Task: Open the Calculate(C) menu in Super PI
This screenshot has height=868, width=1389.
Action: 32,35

···

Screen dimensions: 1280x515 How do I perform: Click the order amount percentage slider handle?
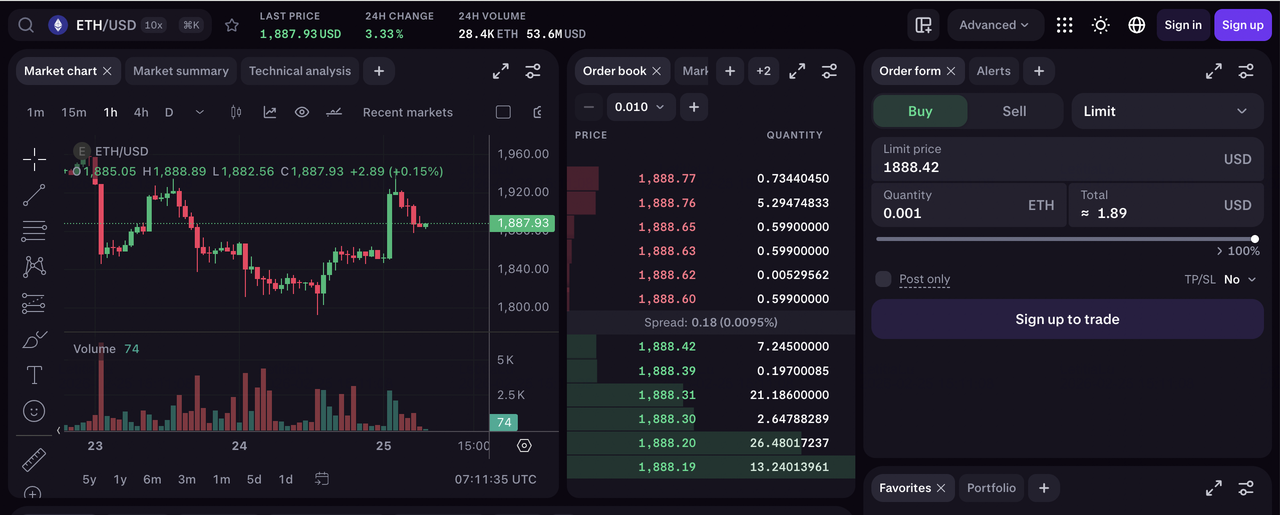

···

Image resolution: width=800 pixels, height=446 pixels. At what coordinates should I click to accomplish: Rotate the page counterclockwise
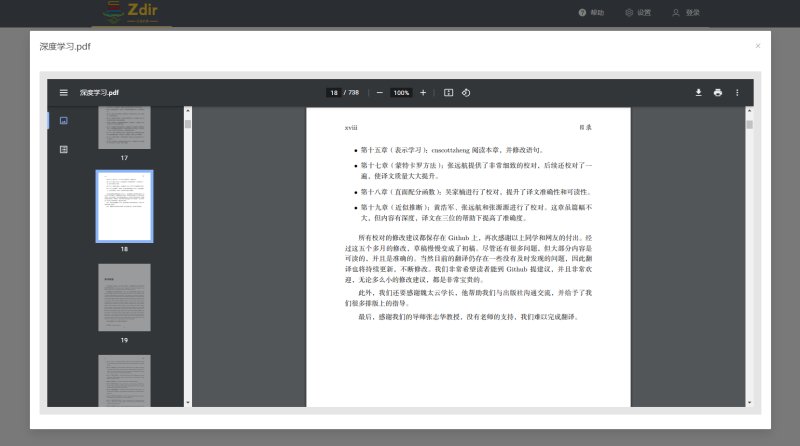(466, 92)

···

• **Written problem**
Rewrite the lines from the one containing "Task: Open the Calculate(C) menu in Super PI" up to and including the one containing "Action: 32,35", replacing "screenshot" with "image" and leaving everything else unchanged.

• **Task response**
Task: Open the Calculate(C) menu in Super PI
This image has height=868, width=1389.
Action: 32,35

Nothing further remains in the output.